-- Opening Marker --

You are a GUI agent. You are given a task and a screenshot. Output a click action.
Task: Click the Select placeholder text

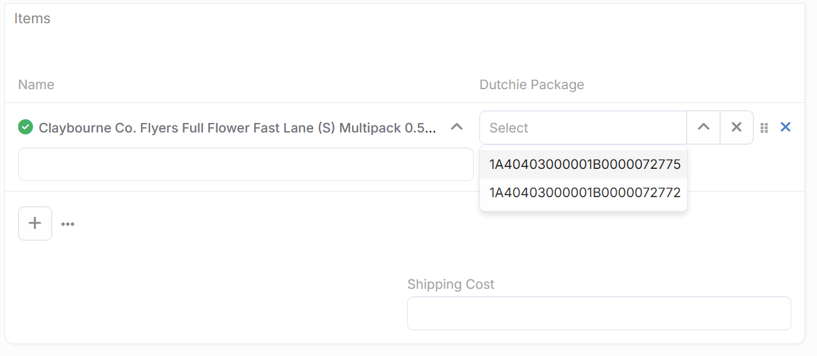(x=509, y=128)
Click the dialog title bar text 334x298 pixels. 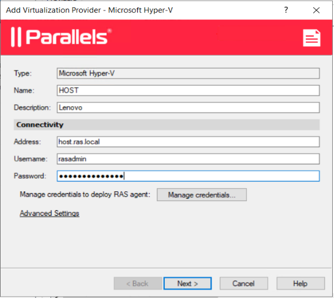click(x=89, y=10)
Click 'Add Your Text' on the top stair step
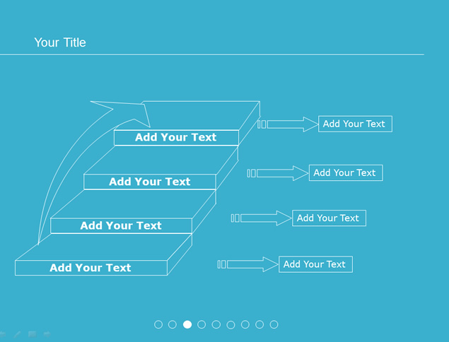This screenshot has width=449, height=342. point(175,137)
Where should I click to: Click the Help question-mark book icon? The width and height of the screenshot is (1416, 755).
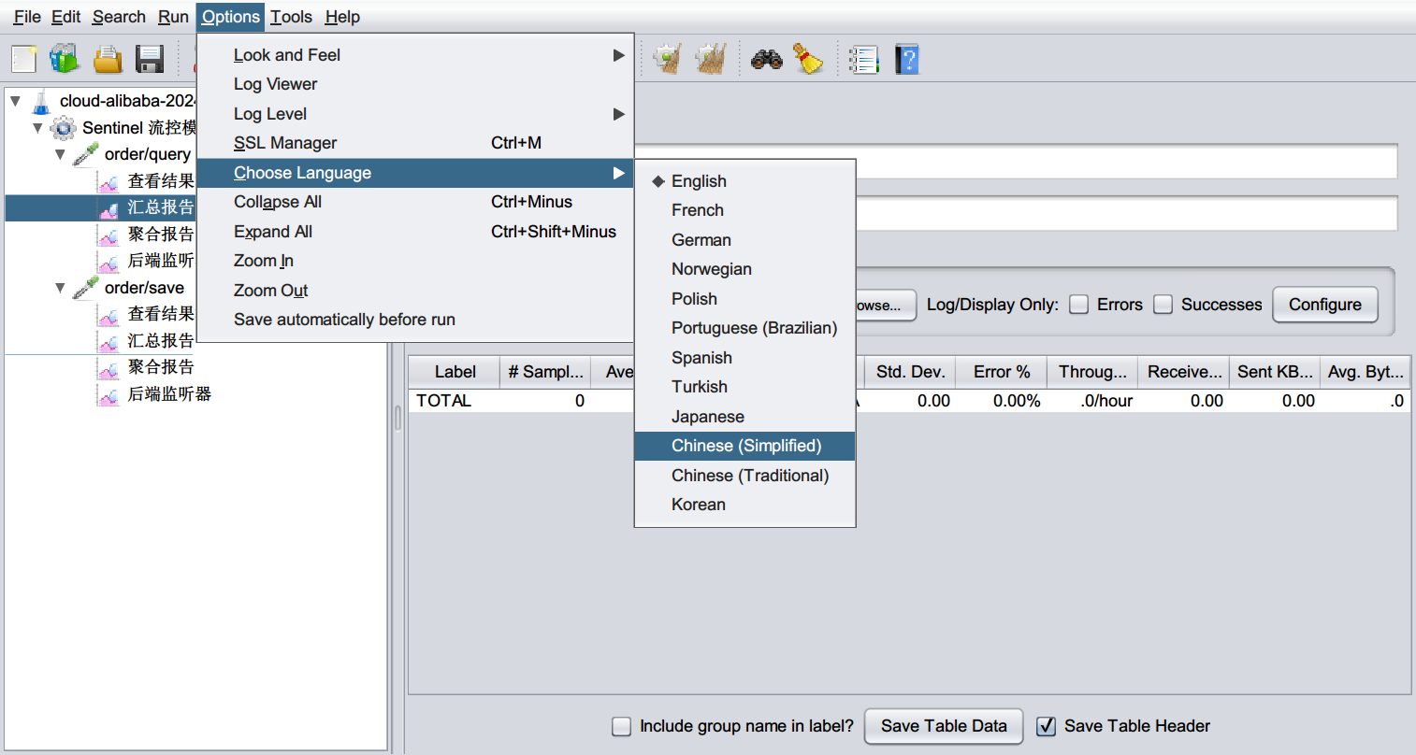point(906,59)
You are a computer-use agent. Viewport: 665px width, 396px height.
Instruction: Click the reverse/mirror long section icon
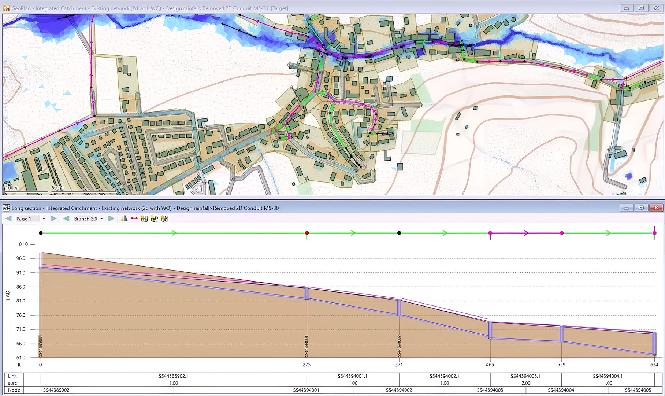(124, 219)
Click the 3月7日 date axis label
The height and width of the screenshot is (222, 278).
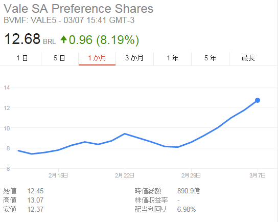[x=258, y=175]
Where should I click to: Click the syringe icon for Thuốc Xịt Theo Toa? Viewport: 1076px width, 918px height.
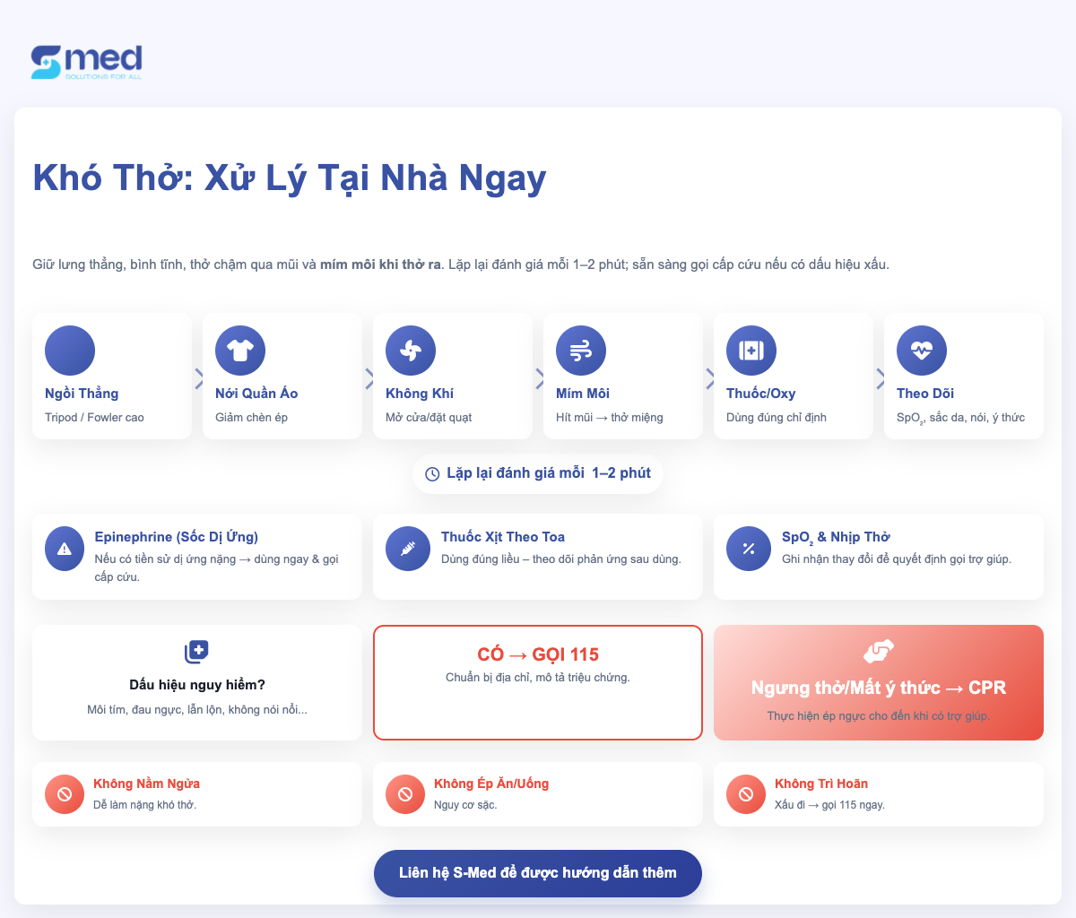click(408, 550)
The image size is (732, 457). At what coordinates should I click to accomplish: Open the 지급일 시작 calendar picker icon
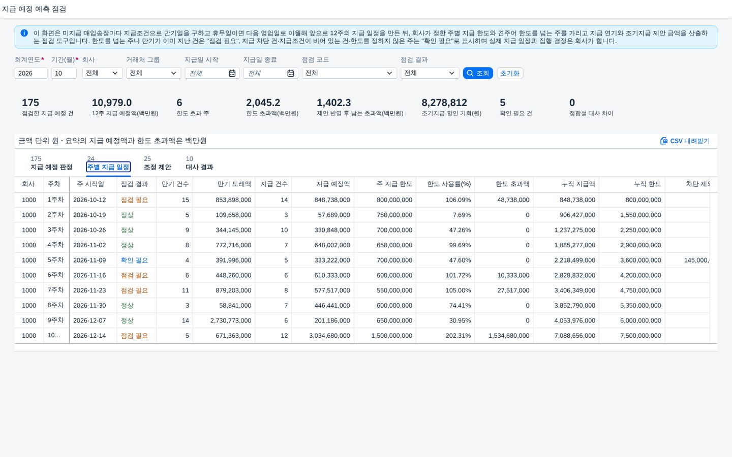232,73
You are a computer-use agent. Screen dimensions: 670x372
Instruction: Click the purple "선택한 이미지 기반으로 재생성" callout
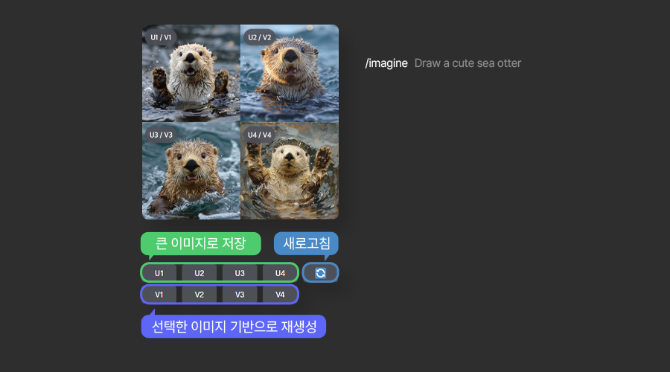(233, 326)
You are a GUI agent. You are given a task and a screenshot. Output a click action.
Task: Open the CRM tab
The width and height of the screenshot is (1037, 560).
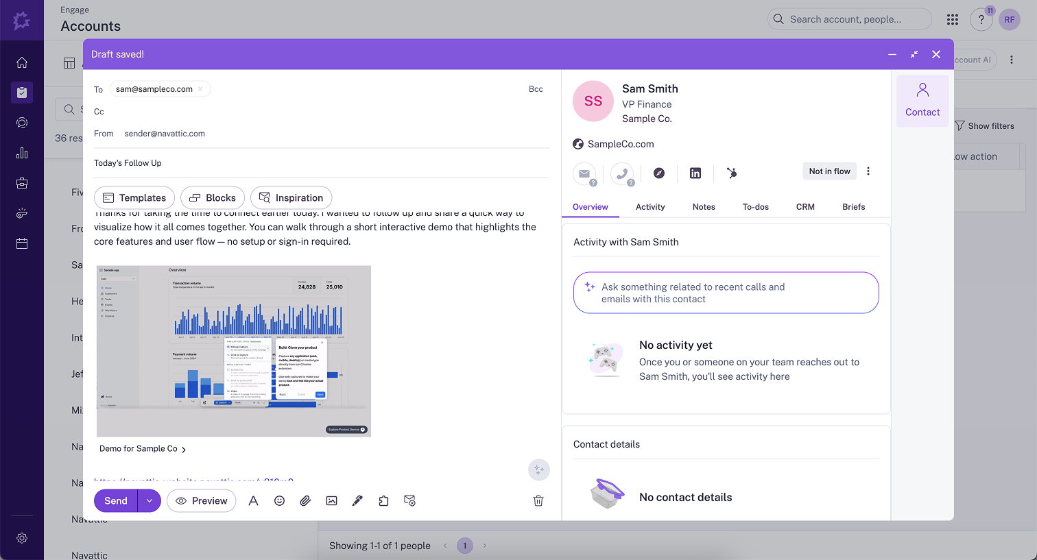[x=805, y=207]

-- Closing Marker --

→ **EXERCISE**
Within the entries, how many lines contain the word "agent"? Answer with a number alone.

→ **ANSWER TO THIS TASK**
4